Economists at Harvard and Berkely evaluated 40 million tax returns between 1971 and 2012

That's not how quintiles work.
Nice backpedal. But don't pretend like your argument up until this point has been that the rich get rich at the expense of the poor.

Their rungs are relatively further apart, not absolutely. Let's say the median income in Q1 for Brazil is $50k a year, whereas for Q5 it's $5k a year. meanwhile for Denmark the Q1 and Q5 median incomes are $100k an $20k a year, respectively. The person making 20k a year in Denmark has further to go (80k) than the person in Brazil (45k) to get from Q5 to Q1.
That's not what the chart shows. Try again.

Furthermore, I could say that in Brazil the gap between Q1 and Q5 is 10x, or 1000%. Meanwhile the gap in Denmark is only 5x, or 500%. Therefore you could say that the Brazillians, not the Danish, have farther to go.

In investing, it's ALOT harder to turn $5K into $50K than it is to turn $20K into $100K. In economics it really depends on the skills, education, and opportunities available. If you're a dirt farmer in Brazil making $5k, then ALOT of shit has to happen for you to move up to $50K. You need opportunities available to you, and finding those opportunities are probably alot harder than they are in denmark, or the US. Meanwhile, in Denmark, if you're a clerk making $20K, then all you need is some training, education, and work ethic to advance yourself. So in that regard, I would say that the advantage goes to the country with the most educational opportunities. And the USA crushes everyone else when it comes to access. We have more universities, and more top universities per capita than pretty much anywhere.
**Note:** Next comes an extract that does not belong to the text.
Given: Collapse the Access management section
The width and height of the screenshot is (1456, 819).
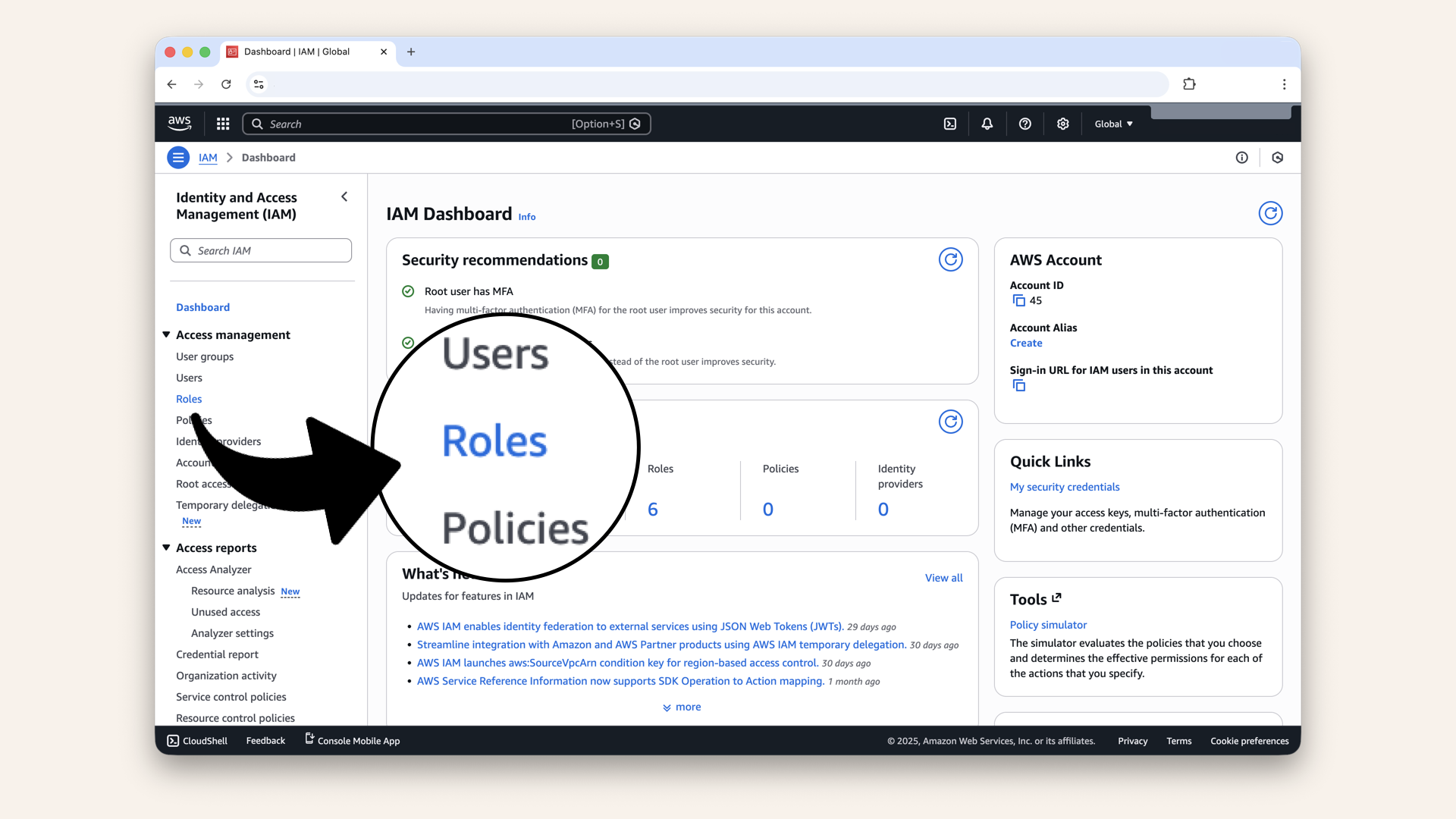Looking at the screenshot, I should point(166,334).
It generally does, as do all Western countries. The issue is not HOW much education there is, but WHO has access to that education.
Another libtard myth. it was decided during the Clinton administration that education was a right. It doesn't matter who you are, where you're from, what your parents do, or anything. If you want to go to college, you fill out a form, and the government will loan you the money.

There are countless vocational schools, community colleges, cheap in-state tuition, and the like around the country. It's possible to get a college education for less than $150/credit. The whining on this issue from the left stems from a materialistic sense of entitlement for the residential college experience.

Maybe if you're in a shithole in Brazil, it's touger to get into a classroom. But in the USA, anyone, literally anyone can go to school. That's another reason why the Gatsby chart is fucked.


Ok, bye.
So you're just gonna stand by your fact-less, information-less, data-less moans?